This final part on Bayesian A/B-testing will continue looking at the various assumptions, implicit or explicit, that always are in play when building statistical models. In part II, we looked at what impact larger data sets have on our inferences, in this third and final part, we will take a brief look into what effect our prior and its parameters have on our posterior.
Continuing the same example from the previous parts, let’s first look at our prior, the Beta-distribution that we have centered around 20%, that is, our prior experience/knowledge/belief from past campaigns has given us information that the typical signup-rate is 20%. We can achieve a beta distribution centering on 0.20 in many ways, selecting suitable values for its parameters alpha and beta, so let’s start by selecting these parameters such that our prior is reletively “weak”, i.e. there is more of uncertainty in our prior information.
Above is our ‘weak’ prior. As can be seen, the prior peaks around 0.20, but has a long and fat tail. This prior reflects quite a bit of uncertainty in our prior, and that’s fine, if we indeed are uncertain about the prior, for whatever reason – perhaps we have based our prior on a very small set of data, or there might be much variability in those data, or whatever it was that made us fairly uncertain about the “true” accuracy and precision of our prior data.
Running the Bayesian inference engine with the above prior, produces the below posterior:
In this case, the results indicate that strategy A is a little bit better than B, by 2 percentage points in terms of signup-rate, A indicating a signup-rate of 31% while B shows up as 29%. Perhaps not a big enough difference to use as a sole basis for a strategy decision.
Let’s now imagine that we are a bit more certain about our prior info, and thus want to make our prior more narrow.

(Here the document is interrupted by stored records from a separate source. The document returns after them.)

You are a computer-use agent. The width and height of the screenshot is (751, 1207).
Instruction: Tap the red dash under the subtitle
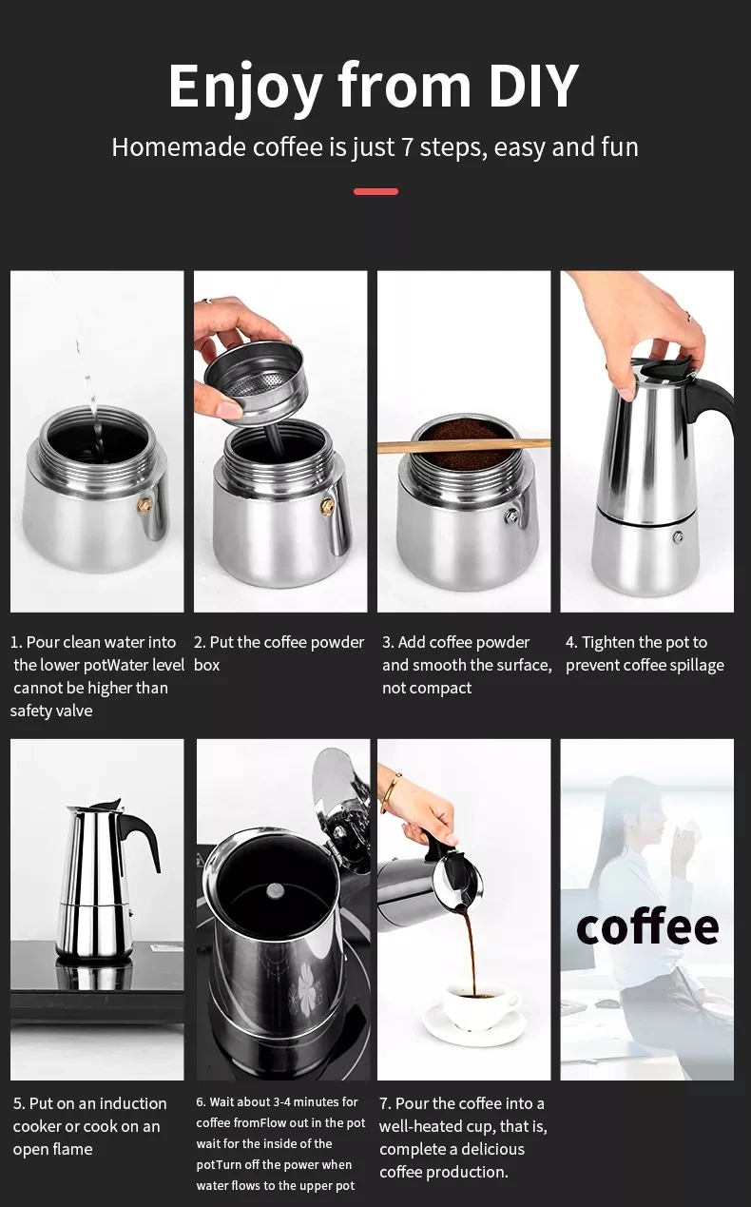click(x=376, y=191)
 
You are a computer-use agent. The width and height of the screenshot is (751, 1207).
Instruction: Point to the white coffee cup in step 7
click(x=481, y=1006)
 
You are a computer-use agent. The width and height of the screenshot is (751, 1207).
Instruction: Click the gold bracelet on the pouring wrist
click(x=391, y=791)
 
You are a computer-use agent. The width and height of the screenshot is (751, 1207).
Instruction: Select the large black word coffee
click(x=647, y=927)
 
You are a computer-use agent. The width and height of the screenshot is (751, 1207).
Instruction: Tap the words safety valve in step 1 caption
click(x=51, y=711)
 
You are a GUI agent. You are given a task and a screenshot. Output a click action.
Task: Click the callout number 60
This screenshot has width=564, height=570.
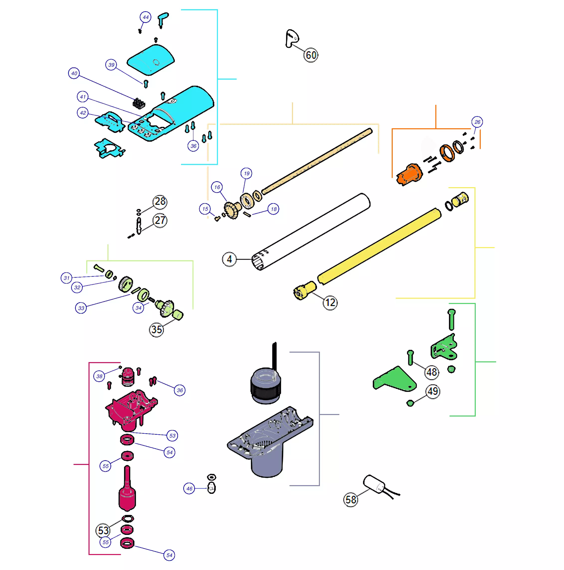click(x=311, y=55)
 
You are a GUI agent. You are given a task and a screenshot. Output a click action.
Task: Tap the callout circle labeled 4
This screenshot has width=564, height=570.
click(x=229, y=259)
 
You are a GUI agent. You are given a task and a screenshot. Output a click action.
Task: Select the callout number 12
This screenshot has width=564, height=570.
click(x=330, y=302)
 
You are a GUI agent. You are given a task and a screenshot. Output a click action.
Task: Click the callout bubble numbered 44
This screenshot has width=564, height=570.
click(x=145, y=17)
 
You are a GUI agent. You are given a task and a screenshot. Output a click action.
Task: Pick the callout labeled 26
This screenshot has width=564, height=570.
click(x=477, y=122)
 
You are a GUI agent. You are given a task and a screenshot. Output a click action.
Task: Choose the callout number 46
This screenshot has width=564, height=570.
click(x=189, y=489)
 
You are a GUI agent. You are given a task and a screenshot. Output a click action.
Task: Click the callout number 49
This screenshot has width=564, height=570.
click(x=433, y=392)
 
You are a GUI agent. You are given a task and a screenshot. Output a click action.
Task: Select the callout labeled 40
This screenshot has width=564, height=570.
click(x=74, y=73)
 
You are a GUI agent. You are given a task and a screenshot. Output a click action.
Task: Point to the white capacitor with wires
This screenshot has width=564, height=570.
click(x=375, y=484)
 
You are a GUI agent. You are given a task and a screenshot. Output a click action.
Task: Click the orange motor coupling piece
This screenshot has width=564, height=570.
click(x=409, y=175)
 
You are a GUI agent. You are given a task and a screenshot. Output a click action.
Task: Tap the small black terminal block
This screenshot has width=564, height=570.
click(x=139, y=103)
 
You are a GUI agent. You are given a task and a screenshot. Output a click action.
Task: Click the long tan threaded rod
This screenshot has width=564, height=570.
click(x=317, y=161)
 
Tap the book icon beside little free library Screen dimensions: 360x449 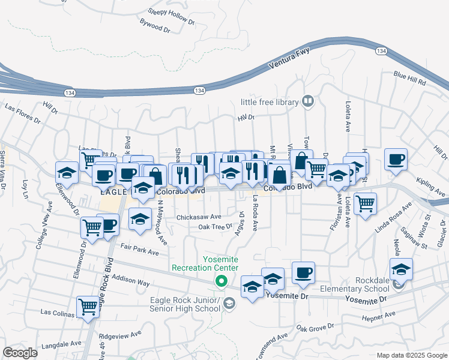click(308, 101)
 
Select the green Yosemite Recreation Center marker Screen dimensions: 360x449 click(221, 280)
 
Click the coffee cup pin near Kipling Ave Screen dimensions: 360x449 click(396, 160)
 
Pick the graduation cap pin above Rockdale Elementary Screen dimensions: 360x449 click(401, 269)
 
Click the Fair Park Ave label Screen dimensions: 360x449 click(139, 250)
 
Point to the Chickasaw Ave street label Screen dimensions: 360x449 click(199, 217)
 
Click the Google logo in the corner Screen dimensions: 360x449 click(20, 353)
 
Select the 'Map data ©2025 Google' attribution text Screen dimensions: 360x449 click(411, 355)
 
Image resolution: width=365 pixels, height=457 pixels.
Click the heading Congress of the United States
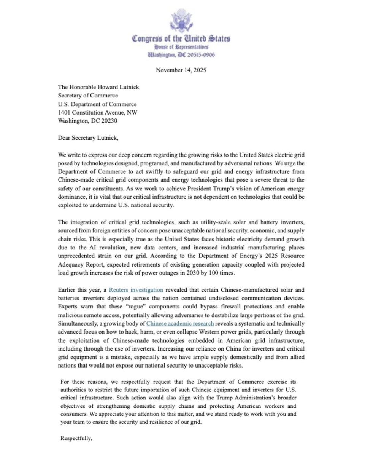tap(181, 39)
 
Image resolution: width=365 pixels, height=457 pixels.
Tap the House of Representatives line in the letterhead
tap(181, 47)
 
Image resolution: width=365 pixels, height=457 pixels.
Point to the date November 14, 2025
tap(181, 70)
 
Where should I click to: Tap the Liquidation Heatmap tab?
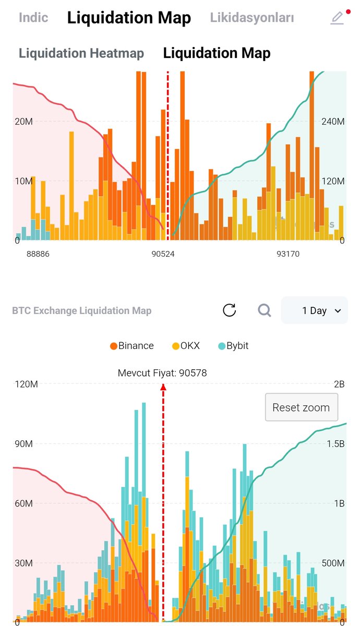point(81,53)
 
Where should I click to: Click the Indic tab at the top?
point(33,17)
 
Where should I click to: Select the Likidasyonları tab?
point(252,18)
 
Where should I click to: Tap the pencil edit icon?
point(338,18)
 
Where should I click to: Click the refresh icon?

We can do that by changing the alpha and beta parameters of the Beta distribution:
Now, the prior is still centered around 0.20, as we want, but it is also much narrower, i.e. the long fat tail is gone, meaning that in this case, variability is less, reflecting our greater certainty about the prior information.
Running the model with this prior results in the below graph:
Now, the results indicate that in terms of signup-rates, the two strategies are more or less identical, both centering on 22%. That is, incorporation of a “stronger” prior, with less variability, have now pulled our expectation more towards the prior, from what the data themselves indicate. In this case, by narrowing the prior, we are essentially saying to the model that “we are fairly certain about what the outcome will be, even before you have seen the data, so please adjust your results to reflect that fact!”.
To summarize: Bayesian inference is a very powerful tool, not least for A/B-testing, allowing models to be fit even to a very limited data set. Obviously, the more data you have, the merrier and better, but Bayesian inference does not suffer from “magical numbers” like e.g. the Frequentist maxim of “minimal sample size must exceed 30”, or more or less equally magical p-values. Furthermore, with Bayes you get distributions, not point estimates, which means that you’ll have more information to make an informed decision – after all, that’s what our objective is – to decide which strategy among competing strategies to choose, and we want to make an as informed, evidencebased decision as possible.
To use Bayesian inference on real world, not toy problems, because of the combinatorial explosion within the “Garden of bifurcating paths”, you will need algorithms based not on the Approximate Bayesian Computation (ABC), but based on MCMC. Luckily, there are modules available for MCMC in Python, such as Pymc3 and Pystan, of which I’ve been using Pystan.